━━━ Record list

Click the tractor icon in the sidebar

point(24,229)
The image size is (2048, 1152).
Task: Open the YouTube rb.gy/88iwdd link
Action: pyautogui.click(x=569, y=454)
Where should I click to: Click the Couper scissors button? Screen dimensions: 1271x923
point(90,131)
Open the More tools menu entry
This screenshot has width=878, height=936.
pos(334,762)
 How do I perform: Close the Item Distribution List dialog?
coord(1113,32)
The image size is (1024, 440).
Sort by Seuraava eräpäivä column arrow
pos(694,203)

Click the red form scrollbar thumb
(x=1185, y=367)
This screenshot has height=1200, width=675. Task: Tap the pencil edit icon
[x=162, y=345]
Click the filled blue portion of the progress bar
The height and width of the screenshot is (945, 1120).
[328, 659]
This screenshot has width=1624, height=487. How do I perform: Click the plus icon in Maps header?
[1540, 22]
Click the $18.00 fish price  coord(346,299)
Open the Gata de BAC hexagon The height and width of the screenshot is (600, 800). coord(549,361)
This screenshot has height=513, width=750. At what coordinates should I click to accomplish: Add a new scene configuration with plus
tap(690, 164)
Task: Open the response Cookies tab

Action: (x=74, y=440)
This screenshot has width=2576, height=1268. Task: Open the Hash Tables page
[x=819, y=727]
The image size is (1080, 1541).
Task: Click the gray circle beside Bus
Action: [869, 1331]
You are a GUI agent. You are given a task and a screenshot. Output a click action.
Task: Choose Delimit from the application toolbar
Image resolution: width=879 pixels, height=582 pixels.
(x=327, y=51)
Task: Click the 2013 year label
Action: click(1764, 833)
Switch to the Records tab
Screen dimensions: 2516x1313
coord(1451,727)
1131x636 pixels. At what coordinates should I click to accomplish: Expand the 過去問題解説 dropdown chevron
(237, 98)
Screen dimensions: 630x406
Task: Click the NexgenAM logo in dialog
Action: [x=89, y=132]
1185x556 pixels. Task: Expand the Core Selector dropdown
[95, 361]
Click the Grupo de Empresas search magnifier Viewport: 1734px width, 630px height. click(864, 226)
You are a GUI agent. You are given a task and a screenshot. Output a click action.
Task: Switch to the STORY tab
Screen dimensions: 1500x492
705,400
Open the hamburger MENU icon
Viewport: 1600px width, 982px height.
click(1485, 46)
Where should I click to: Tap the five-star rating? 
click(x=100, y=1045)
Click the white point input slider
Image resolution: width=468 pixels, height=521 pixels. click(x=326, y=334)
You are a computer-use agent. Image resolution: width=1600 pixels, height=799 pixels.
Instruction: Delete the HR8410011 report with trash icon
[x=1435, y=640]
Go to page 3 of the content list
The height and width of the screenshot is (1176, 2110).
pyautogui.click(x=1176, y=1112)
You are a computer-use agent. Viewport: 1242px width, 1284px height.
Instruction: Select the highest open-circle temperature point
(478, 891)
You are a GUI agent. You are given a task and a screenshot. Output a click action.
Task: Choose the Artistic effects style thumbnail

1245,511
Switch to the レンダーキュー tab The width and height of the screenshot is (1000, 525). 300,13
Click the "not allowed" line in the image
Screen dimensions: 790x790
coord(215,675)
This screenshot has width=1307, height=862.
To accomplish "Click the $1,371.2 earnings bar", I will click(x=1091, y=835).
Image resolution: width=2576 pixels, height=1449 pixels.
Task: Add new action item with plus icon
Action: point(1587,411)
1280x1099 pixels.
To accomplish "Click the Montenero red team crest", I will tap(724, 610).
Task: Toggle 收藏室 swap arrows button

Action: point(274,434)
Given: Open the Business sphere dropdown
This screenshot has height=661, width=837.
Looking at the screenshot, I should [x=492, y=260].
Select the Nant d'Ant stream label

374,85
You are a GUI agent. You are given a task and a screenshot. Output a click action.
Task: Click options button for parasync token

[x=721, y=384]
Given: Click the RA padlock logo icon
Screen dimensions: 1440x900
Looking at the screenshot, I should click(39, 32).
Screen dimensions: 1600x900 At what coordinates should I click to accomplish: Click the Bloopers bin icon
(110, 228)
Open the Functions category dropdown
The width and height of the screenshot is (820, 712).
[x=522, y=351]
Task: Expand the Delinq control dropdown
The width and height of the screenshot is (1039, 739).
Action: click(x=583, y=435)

━━━━━━

*What needs to be done*:
Reproduce the data verbatim, starting with the line that contains "Given: Open the Business sphere dropdown" and continuing through the final line of the data, with both of those lines included.

*Answer in full*:
Given: Open the Business sphere dropdown
This screenshot has height=661, width=837.
Looking at the screenshot, I should [x=492, y=260].
Select the Nant d'Ant stream label

374,85
You are a GUI agent. You are given a task and a screenshot. Output a click action.
Task: Click options button for parasync token

[x=721, y=384]
Given: Click the RA padlock logo icon
Screen dimensions: 1440x900
Looking at the screenshot, I should click(39, 32).
Screen dimensions: 1600x900 At what coordinates should I click to accomplish: Click the Bloopers bin icon
(110, 228)
Open the Functions category dropdown
The width and height of the screenshot is (820, 712).
[x=522, y=351]
Task: Expand the Delinq control dropdown
The width and height of the screenshot is (1039, 739).
Action: click(x=583, y=435)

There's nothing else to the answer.